Ospraie to Buy ConAgra Trading Unit for $2.1 Billion
March 27 (Bloomberg) -- Ospraie Management LLC, the $9 billion hedge-fund firm founded by Dwight Anderson, agreed to buy ConAgra Foods Inc.'s commodity trading and merchandising operations for $2.1 billion.
The ConAgra Trade Group, to be renamed Gavilon LLC when the sale to Ospraie's Special Opportunities fund is completed, operates grain elevators, rail cars and barges moving commodities such as wheat and soybean oil, mostly in North America.
Crop prices have surged to records this year, increasing investor interest in the infrastructure needed to meet global food demand. Hedge funds and securities firms are also acquiring stakes in companies that produce and transport commodities to gather information they can use when trading futures contracts.
``Buying such assets gives a greater insight into the entire supply chain and helps to complement trading activities,'' said Christopher Peel, chief executive officer of London-based Blacksquare Capital LLP, which invests in hedge funds. ``You get an edge over those that don't have access to the information.''
ConAgra Trade Group has 144 facilities and employs 950 people, Omaha, Nebraska-based food producer ConAgra said today in a statement distributed by Business Wire. The group also trades oil and natural gas.

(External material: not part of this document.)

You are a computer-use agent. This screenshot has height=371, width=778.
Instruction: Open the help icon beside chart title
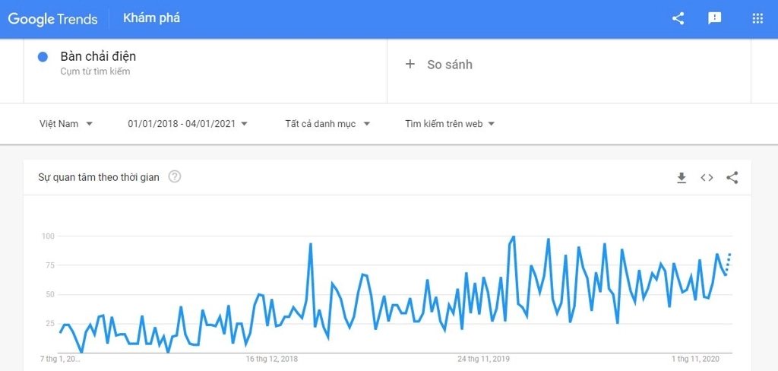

Gavilon will be involved in buying and distributing grains and fertilizers, as well as commodity trading and risk management, ConAgra said. Its offices will remain in Omaha.
Chinese Demand
Ospraie, based in New York, started its Special Opportunities fund two years ago to buy stakes in closely held commodity producers such as agriculture and mining companies.
``The longer-term plan is to extend this to other related business lines,'' John Duryea, who manages Ospraie's Special Opportunities fund, said in a telephone interview from New York. ``We don't see the volume of commodity demand from countries such as China abating for some time.''
Anderson, 41, started up Ospraie in 1999, before Lehman Brothers Holdings Inc. bought a 20 percent stake in 2005 and Credit Suisse Group invested an undisclosed amount a year later.
In July 2006, Anderson said profit from agriculture would be ``exceptional'' for two years. Since then, grain prices more than doubled to reach records highs. Wheat climbed to an all-time high of $13.495 a bushel on Feb. 27. Soybeans reached $15.8625 on March 3, while corn rose to $5.795 on March 11.
Ospraie's flagship fund, which trades commodities and shares of producers, has lost investors 7.4 percent in the first two months of the year, according to documents sent to investors.
ConAgra Profit
ConAgra, which makes Orville Redenbacher popcorn and Slim Jim snacks, said today its third-quarter net income climbed 60 percent to $309.1 million. Revenue from the commodity-trading unit increased as grain prices rose. ConAgra raised prices for ingredients used by restaurants to counter higher grain, meat and dairy costs.
The trading-unit sale will free up cash to promote the nearly 40 food brands that are held by the company, Chief Executive Officer Gary Rodkin said during a conference call with analysts.